===== PASSAGE TO READ

12
Sep
13

I am a terrible nurse and I hate being a patient

I have never been a good nurse.

Even with the kids I do not have that great, comforting bedside manner and fawning all over the kids every need when they are sick. I do not do belly rubs, hot or cold wash cloths etc… I make sure they are comfy in their bed (sometimes on the couch) and administer meds as prescribed with plenty of fluids. I personally want to be left alone when I am ill. No need to ask how I am because if I am still in bed, not made up for the day and vegging anywhere I am not better, I still feel bad so let me feel bad in peace.
My poor nursing skills are extended to Jason as well. He knows this all too well. He wishes it were different, I try to be better but he can see through that and it just doesn’t work. When Taylor was around 2 or 3 years old and Hannah as around 1 or so Jason came down with a butt kicking case of pneumonia. It was bad. He was in the bed for a good week… and I mean only getting up to go to the bathroom. Not eating, no moving to the couch, nothing. He would go from on hot fire to frigid cold in minutes. So what did I do? Gave him a bell, a glass of water, his meds and shut the door. Occasionally I checked on him… Yup, that’s all I could muster when he was feeling like he was on his death-bed.

==========
===== THE DATA

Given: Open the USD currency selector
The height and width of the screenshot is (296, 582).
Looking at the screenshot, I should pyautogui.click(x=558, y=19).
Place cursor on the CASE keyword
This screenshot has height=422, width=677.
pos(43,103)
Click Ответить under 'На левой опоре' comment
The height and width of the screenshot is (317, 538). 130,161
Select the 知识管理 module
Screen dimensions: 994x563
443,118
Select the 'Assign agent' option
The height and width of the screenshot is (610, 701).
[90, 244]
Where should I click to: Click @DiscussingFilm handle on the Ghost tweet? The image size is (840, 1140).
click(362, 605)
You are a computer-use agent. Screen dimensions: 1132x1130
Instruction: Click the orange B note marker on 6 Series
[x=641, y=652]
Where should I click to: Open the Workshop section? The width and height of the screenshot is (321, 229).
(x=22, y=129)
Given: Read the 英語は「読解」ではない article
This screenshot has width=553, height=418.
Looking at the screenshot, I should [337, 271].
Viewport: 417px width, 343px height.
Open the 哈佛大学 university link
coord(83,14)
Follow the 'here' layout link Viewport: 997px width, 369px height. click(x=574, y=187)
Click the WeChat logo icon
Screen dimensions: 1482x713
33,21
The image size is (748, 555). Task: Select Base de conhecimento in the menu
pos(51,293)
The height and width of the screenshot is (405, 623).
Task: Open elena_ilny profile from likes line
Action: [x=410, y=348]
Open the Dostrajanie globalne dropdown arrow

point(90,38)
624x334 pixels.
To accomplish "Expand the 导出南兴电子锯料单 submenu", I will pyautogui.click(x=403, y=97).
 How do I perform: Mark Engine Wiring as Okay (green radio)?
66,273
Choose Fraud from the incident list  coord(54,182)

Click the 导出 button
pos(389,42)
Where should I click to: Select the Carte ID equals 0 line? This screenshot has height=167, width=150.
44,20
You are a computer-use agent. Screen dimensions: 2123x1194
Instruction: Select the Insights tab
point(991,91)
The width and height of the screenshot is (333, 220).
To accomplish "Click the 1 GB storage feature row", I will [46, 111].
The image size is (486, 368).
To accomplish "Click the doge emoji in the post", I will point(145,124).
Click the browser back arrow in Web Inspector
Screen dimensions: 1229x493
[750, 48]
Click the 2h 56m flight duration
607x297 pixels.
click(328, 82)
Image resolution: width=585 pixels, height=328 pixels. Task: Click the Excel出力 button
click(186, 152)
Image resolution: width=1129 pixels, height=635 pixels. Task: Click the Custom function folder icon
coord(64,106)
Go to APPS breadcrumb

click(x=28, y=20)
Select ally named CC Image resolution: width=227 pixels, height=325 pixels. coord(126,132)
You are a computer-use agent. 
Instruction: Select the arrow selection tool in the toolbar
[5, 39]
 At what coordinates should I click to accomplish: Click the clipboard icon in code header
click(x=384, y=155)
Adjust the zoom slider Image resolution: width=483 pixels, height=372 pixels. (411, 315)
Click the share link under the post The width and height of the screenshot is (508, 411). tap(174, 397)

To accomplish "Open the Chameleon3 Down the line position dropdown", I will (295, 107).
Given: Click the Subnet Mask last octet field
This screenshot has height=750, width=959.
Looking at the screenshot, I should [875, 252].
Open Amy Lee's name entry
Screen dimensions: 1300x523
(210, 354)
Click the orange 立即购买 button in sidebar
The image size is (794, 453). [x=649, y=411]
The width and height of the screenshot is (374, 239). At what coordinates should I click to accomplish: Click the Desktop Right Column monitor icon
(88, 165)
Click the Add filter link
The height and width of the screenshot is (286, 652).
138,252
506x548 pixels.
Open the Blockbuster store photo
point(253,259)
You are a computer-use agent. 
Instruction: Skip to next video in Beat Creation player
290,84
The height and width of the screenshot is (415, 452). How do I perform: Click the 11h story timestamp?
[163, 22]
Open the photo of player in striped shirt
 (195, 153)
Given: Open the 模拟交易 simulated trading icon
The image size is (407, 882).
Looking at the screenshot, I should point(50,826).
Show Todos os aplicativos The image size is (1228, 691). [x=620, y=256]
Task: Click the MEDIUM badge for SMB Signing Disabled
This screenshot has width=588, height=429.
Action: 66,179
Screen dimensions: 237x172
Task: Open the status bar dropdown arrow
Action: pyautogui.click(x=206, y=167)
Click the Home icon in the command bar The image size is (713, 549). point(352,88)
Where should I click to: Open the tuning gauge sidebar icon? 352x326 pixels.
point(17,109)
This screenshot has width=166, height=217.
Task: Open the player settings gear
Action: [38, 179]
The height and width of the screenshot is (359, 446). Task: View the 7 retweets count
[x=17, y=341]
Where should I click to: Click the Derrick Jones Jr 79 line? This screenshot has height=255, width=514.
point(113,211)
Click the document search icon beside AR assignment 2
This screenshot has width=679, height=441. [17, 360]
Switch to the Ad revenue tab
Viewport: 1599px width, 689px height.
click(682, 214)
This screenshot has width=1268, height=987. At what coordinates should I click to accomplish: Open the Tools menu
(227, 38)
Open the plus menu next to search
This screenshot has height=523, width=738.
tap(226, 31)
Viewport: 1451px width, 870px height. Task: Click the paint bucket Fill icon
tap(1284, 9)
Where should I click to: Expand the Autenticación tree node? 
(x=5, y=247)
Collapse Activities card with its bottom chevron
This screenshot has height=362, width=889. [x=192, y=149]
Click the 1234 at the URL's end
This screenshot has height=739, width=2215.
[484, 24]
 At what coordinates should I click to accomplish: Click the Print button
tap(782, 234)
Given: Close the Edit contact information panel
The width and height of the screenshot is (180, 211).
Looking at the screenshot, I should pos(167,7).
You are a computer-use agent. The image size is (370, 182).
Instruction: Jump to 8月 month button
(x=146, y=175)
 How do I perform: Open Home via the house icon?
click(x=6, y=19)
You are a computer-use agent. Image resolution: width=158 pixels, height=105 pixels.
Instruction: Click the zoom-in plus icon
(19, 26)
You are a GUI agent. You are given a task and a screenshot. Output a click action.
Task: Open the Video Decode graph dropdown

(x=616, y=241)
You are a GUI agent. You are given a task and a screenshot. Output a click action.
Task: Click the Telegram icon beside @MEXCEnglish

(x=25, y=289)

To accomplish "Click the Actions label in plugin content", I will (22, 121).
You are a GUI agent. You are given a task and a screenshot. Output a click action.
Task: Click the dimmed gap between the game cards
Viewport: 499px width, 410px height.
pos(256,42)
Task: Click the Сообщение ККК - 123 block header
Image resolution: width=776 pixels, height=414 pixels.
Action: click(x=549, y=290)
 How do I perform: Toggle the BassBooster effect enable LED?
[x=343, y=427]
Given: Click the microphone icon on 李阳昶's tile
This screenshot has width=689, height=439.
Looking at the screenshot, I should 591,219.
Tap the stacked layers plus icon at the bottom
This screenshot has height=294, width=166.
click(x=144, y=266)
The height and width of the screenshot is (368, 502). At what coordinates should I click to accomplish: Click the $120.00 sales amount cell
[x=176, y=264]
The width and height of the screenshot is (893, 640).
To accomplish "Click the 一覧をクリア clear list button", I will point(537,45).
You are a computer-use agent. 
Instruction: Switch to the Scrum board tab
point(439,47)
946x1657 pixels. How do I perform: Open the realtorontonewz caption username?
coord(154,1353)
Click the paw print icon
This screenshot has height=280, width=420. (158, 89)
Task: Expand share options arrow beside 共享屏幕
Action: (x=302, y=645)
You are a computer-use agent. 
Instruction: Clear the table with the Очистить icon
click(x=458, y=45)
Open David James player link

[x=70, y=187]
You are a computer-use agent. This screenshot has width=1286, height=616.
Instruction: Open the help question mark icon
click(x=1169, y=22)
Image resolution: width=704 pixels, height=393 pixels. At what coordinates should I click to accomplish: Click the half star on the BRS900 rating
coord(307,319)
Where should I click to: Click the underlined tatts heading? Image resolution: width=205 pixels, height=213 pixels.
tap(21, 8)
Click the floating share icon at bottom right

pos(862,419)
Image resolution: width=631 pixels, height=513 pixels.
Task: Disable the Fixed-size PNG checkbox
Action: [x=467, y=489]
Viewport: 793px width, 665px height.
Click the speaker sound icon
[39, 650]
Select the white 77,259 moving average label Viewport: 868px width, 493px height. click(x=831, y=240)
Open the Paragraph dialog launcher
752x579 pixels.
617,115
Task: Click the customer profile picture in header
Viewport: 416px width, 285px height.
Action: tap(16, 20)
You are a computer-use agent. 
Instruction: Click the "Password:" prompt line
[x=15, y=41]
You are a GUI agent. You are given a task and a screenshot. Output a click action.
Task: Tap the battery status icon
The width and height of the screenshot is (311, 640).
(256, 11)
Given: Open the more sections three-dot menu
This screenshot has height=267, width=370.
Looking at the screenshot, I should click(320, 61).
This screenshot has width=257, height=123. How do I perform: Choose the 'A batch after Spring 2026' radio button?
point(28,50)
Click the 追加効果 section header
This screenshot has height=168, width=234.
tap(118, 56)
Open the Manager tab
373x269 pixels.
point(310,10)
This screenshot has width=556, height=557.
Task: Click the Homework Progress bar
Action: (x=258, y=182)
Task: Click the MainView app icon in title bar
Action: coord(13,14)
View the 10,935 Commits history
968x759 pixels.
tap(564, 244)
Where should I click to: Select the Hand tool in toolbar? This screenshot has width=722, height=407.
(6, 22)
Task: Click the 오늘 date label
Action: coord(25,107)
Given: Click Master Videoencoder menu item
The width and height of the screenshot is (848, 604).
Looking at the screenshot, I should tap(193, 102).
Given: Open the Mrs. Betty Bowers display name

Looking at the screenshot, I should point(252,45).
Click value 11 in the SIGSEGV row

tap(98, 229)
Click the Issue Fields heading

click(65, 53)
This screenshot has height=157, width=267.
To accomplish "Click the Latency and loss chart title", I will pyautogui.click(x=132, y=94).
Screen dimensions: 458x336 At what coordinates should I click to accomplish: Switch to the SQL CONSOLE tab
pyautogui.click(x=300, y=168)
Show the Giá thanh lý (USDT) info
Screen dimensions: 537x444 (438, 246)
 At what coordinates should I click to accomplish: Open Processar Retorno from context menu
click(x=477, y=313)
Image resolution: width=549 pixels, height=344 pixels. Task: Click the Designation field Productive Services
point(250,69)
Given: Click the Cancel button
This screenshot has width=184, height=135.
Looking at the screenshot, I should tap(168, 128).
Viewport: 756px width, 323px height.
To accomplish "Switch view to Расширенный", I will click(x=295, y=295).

==========

**TASK ITEM A**:
Answer these about the blog post on being a terrible nurse, one answer per line:
(i) Along with medicines as prescribed, what does the writer give the kids when they are sick?
(ii) How long was Jason in bed with pneumonia?
(iii) What did the writer give Jason before shutting the door?
**TASK ITEM B**:
Extend the blog post about being a terrible nurse from its last sentence.

**YOUR RESPONSE A**:
(i) Plenty of fluids.
(ii) A good week.
(iii) A bell, a glass of water, and his meds.

**YOUR RESPONSE B**:
We laugh about it now and he is always saying what if something serious happens to me and you have to be my care taker? And my reply, the same reply every time for the last 12+ years… “That’s what insurance is for… I will hire a German nurse named Helga!” And I am sure he is cringing beneath his polite chuckle.
So anyway, last Tuesday I could barely walk getting up or moving position took everything I had and was slower than a turtles pace. I thought I was being well-mannered… but during the day Jason blurted out “you are a horrible patient, maybe even a worse patient than you are a nurse!”
Well, he is right. I hate being down. I hate having to take it easy or go slow. I want any ailments remedy be a short nap, maybe a pill and I am cured. Heck after my babies were born I barely spent time in the hospital. With Hannah I wasn’t even at the hospital 12 hours after she was born, we packed up and left when she was 11 hours old. I only stayed a night with Mercie because, well there were 3 others at home and I was selfish with wanting our newborn all to myself.
A day after surgery 4 years ago I wanted to clean house. A week after I was ready to go for a run. It was a battle in our house as Jason would tell me to sit, lie down and just be still and I couldn’t stand to do that for 5 minutes.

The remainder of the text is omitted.